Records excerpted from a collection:
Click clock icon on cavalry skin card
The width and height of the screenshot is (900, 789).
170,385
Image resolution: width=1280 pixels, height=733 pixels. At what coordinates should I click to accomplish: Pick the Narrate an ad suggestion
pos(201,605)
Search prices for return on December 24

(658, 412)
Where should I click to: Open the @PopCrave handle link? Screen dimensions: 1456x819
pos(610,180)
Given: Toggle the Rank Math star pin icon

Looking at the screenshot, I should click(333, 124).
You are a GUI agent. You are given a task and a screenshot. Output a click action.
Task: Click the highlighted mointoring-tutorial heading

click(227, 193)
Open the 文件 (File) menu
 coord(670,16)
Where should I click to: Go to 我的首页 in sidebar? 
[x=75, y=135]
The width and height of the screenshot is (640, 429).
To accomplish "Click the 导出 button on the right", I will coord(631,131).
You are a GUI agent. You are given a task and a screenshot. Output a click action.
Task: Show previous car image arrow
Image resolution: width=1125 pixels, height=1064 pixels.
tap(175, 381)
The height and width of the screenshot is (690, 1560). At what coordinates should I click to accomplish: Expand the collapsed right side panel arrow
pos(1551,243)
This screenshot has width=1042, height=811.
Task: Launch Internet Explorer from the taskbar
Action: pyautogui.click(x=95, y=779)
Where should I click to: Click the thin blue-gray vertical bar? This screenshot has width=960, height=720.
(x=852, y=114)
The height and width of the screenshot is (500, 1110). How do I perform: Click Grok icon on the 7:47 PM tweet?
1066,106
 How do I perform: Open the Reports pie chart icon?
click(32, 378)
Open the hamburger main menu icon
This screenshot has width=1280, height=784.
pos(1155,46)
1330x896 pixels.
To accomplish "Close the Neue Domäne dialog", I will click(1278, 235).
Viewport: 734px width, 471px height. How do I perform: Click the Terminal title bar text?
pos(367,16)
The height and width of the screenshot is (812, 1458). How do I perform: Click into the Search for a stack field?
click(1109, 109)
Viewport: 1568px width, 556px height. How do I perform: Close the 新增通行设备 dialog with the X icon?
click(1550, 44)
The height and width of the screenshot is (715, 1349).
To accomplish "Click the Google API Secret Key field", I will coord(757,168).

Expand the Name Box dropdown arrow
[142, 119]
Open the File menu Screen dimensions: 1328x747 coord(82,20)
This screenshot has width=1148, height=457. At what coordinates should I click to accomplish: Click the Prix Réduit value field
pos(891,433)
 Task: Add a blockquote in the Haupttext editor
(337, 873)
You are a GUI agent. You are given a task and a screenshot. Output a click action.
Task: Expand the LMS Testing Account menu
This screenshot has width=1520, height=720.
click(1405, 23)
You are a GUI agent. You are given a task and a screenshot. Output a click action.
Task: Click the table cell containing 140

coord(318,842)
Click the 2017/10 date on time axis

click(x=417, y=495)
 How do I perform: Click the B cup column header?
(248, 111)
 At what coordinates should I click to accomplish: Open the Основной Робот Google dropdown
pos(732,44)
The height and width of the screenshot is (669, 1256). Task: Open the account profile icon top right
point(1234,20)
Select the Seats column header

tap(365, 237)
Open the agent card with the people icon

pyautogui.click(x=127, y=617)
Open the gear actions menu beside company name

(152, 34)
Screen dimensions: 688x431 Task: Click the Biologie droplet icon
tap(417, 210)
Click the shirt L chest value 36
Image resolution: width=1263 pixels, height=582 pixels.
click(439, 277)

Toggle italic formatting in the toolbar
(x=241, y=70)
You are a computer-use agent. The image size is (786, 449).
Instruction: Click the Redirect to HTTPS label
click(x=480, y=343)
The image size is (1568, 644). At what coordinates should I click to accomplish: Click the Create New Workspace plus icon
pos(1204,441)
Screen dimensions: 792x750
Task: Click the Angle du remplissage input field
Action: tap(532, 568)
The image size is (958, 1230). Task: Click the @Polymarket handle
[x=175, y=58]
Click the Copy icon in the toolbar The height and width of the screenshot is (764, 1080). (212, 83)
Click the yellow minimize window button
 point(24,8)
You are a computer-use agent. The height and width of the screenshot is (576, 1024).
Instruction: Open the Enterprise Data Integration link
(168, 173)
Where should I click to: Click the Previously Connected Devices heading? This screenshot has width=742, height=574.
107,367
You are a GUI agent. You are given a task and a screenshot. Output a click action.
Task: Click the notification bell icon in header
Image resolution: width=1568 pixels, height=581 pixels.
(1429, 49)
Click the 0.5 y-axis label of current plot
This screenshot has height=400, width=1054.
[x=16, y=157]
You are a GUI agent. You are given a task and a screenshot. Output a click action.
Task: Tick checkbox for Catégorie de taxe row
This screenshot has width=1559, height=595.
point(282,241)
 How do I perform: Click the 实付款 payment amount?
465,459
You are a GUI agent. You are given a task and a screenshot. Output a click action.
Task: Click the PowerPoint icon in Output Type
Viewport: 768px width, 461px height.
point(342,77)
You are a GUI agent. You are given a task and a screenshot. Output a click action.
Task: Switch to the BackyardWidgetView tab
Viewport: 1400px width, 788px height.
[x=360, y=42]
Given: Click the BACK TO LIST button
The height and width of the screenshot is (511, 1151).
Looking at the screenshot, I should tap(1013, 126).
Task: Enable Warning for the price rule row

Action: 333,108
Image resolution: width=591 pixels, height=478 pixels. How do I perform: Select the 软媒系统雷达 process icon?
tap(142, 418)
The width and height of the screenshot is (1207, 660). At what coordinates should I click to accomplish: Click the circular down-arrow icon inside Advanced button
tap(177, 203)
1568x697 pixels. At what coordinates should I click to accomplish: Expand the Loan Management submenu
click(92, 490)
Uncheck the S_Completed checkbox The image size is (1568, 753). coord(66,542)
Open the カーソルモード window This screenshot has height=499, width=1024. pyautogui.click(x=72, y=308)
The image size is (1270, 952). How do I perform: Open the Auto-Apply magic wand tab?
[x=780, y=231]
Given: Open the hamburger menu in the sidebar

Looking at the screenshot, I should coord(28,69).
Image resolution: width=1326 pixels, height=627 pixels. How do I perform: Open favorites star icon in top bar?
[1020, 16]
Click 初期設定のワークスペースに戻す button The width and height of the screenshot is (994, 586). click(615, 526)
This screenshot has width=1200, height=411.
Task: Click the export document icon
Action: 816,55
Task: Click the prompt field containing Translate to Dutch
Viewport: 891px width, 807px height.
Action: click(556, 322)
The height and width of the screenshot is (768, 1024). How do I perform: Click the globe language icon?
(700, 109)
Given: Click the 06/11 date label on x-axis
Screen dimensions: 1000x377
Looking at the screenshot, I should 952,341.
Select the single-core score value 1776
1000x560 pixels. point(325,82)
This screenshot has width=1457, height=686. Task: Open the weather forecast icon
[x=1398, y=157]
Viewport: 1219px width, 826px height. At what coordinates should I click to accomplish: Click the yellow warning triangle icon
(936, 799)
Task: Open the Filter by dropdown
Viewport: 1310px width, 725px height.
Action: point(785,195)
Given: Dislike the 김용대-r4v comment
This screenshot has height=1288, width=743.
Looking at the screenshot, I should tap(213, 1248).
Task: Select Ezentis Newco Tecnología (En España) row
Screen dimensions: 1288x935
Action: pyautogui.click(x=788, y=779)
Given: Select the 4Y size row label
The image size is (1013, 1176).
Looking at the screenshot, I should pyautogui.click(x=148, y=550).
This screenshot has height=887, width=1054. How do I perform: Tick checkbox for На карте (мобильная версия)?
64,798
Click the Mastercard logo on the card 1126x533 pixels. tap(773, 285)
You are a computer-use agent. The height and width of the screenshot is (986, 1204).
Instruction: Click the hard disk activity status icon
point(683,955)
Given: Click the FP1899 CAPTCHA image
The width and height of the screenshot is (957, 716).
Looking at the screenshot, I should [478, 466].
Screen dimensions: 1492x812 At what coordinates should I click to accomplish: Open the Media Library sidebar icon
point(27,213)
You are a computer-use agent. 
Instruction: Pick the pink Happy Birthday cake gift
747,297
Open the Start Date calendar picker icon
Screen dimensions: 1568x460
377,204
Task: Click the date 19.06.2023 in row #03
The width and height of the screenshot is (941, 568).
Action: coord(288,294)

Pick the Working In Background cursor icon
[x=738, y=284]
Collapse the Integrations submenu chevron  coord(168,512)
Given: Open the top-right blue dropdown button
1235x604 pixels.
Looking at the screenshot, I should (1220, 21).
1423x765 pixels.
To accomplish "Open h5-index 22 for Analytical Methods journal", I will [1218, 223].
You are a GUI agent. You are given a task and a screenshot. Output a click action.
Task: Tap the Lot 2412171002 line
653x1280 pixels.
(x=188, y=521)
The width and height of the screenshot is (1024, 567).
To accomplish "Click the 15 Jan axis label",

--- Action item ---
List every line above that holds the word "will".

--- Response area ---
To accomplish "Click the 导出 button on the right", I will coord(631,131).
To accomplish "Close the Neue Domäne dialog", I will click(1278, 235).
To accomplish "Click the Google API Secret Key field", I will coord(757,168).
To accomplish "Open h5-index 22 for Analytical Methods journal", I will [1218, 223].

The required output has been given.